The QuarantineEvents database is an SQLite database at ~/Library/Preferences/com.apple.LaunchServices.QuarantineEventsV2. There appears to be no system-level equivalent, so each user is only able to access details of their own quarantine events, not those of other users. At no time does macOS appear to perform any maintenance or checks on that database. If a quarantine flag bearing a UUID reference is removed, that entry should also be removed from the database, but macOS doesn’t appear to check that it is, nor does it scan through database entries to check whether their quarantine flags still exist.

When an app or other executable is run, its quarantine xattr is checked before opening. If the executable code hasn’t been cleared previously by a full Gatekeeper check, that is deemed to be its first run, and a full check is performed. If that is successful, the quarantine value on all checked executable code is changed from (for example)
00000000 10000011 = 83
to
00000000 11000011 = C3
Subsequent attempts to run that code are then no longer blocked for the first run Gatekeeper check to be performed. Successful completion of that first run check doesn’t alter the quarantine xattrs attached to non-executable files within an app bundle, though.

Earlier versions of macOS have used other bits in the quarantine value too. For example, in Sierra and earlier an app which has passed first run and been successfully opened could end up with a value of
00000000 11100011 = E3
the lower-order bit signifying that the app had also been run.
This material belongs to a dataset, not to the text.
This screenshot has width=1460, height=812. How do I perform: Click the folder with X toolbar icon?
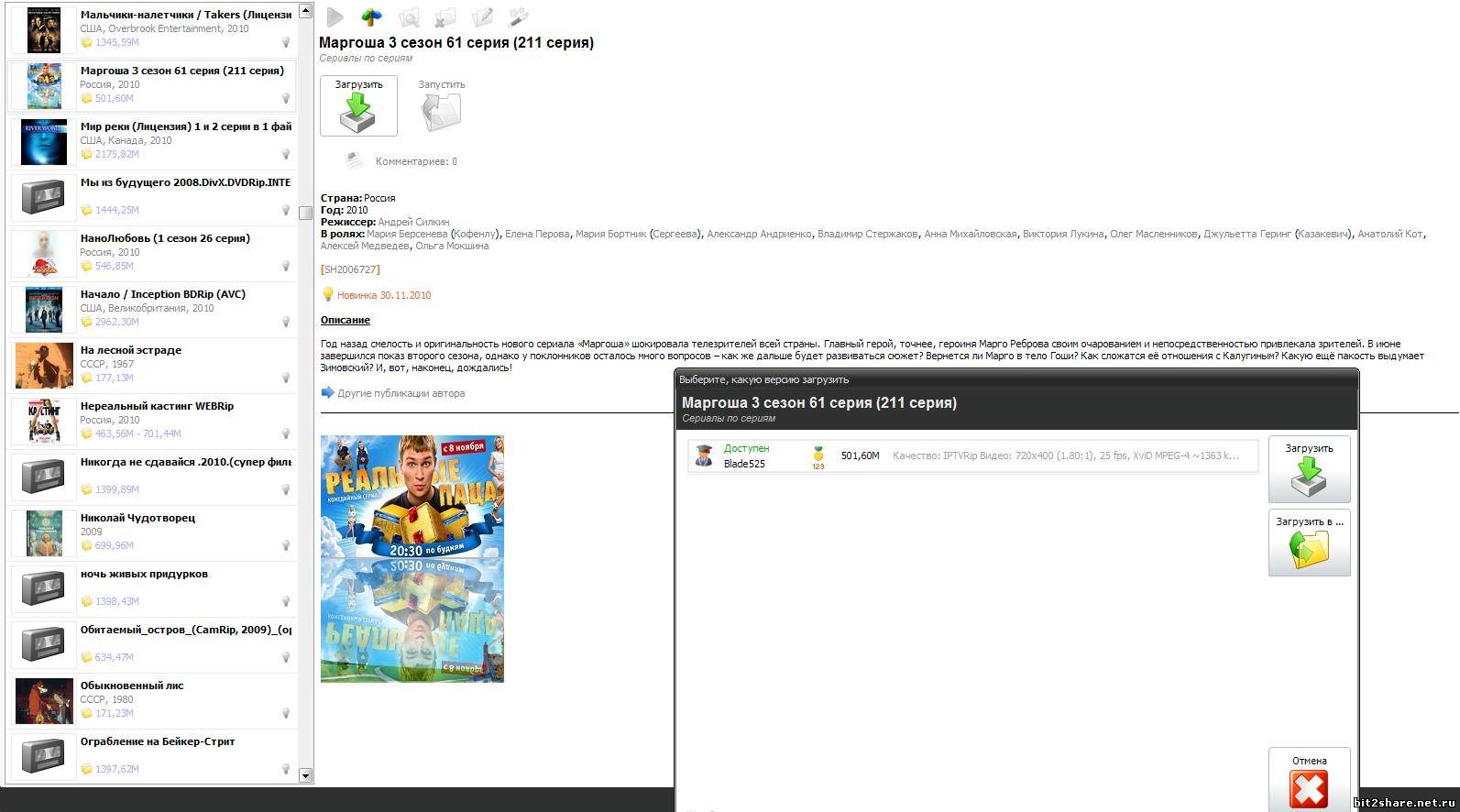pos(445,17)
These appear to have fallen into disuse in Mojave.

The QuarantineEvents database contains and retains additional information for these flags, which includes the reason for their attachment in the LSQuarantineType value, which includes:

  • LSQuarantineTypeWebDownload
  • LSQuarantineTypeEmailAttachment
  • LSQuarantineTypeOtherDownload
  • LSQuarantineTypeInstantMessageAttachment
  • LSQuarantineTypeCalendarEventAttachment
  • LSQuarantineTypeOtherAttachment
  • LSQuarantineTypeSandboxed, which is only attached to documents (see the next article)

each of which is self-explanatory.

In normal circumstances, quarantine xattrs which are attached to apps and other executables remain in place until that app is removed.
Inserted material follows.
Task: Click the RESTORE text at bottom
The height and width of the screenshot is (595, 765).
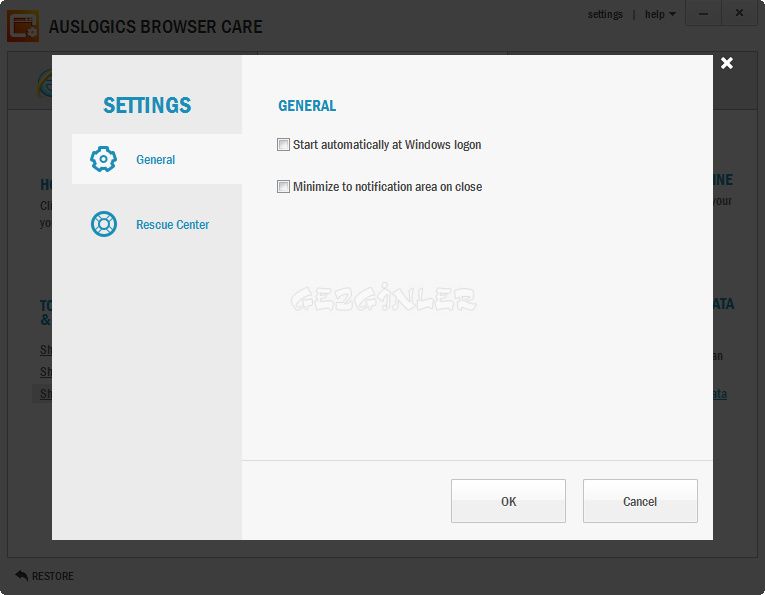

Developers who ship apps which are signed or notarized need to check that those will successfully pass through Gatekeeper first run checks before distributing those apps. I have discussed ways of doing this here.

Executable scripts with quarantine flags may not undergo Gatekeeper checks, because most are unsigned. The presence of a quarantine flag on a script therefore normally results in macOS blocking it from running until that flag has been removed. This is an issue to which I will return in the next and concluding article, looking at quarantine for documents and other non-executable files.

Thanks to Jonathan Levin for pointing out that the Gatekeeper mechanism is only triggered by launches from the GUI, not the command line. This is because it’s the framework which checks xattrs at app startup. Gatekeeper checks are normally followed by an XProtect scan looking for known malware signatures. When 10.15’s changes become clearer, I will look again in detail at the steps involved in app startup.

Updated with addition 2240 29 April 2019.